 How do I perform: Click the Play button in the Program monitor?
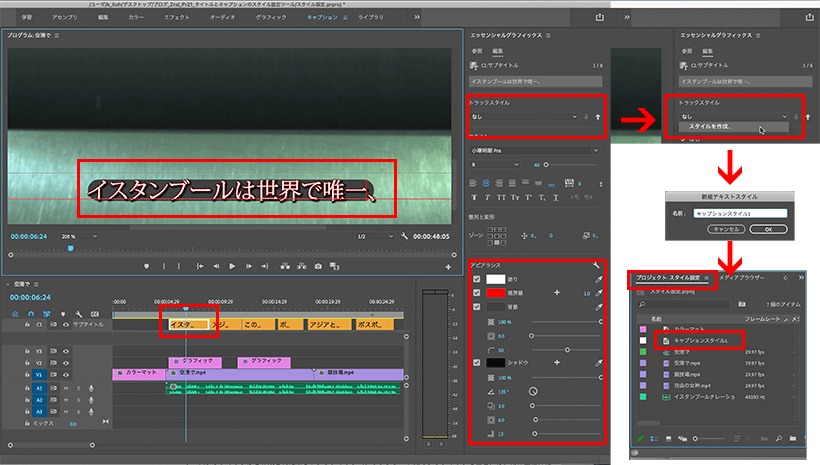[232, 266]
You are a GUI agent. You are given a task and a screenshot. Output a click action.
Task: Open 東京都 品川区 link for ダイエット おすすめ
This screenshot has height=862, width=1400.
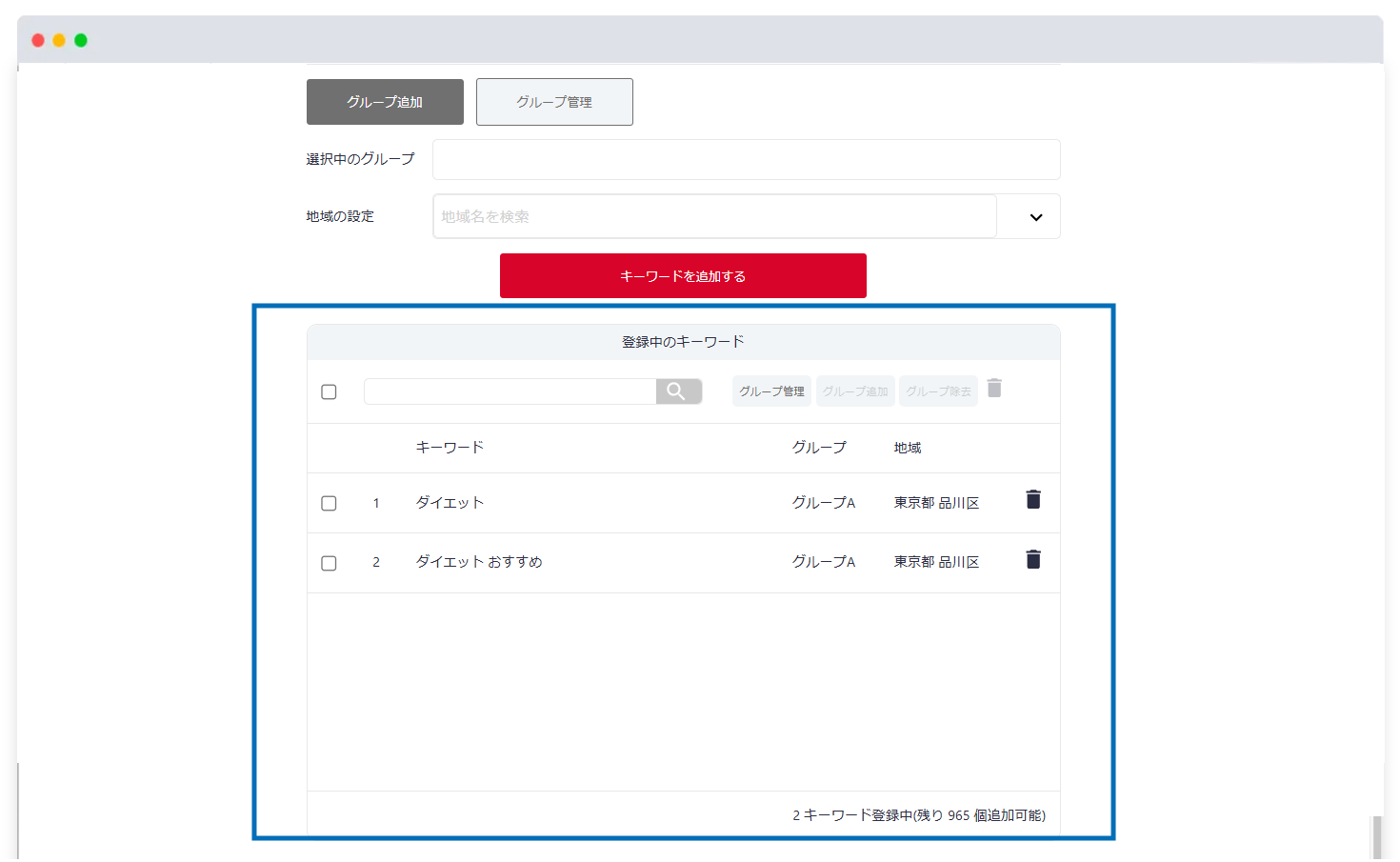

•••

Reproduce the text of every item above word for word, leaving out the pictures.

Task result:
 How do I perform: Click the Play button in the Program monitor?
[232, 266]
You are a GUI agent. You are given a task and a screenshot. Output a click action.
Task: Open 東京都 品川区 link for ダイエット おすすめ
This screenshot has height=862, width=1400.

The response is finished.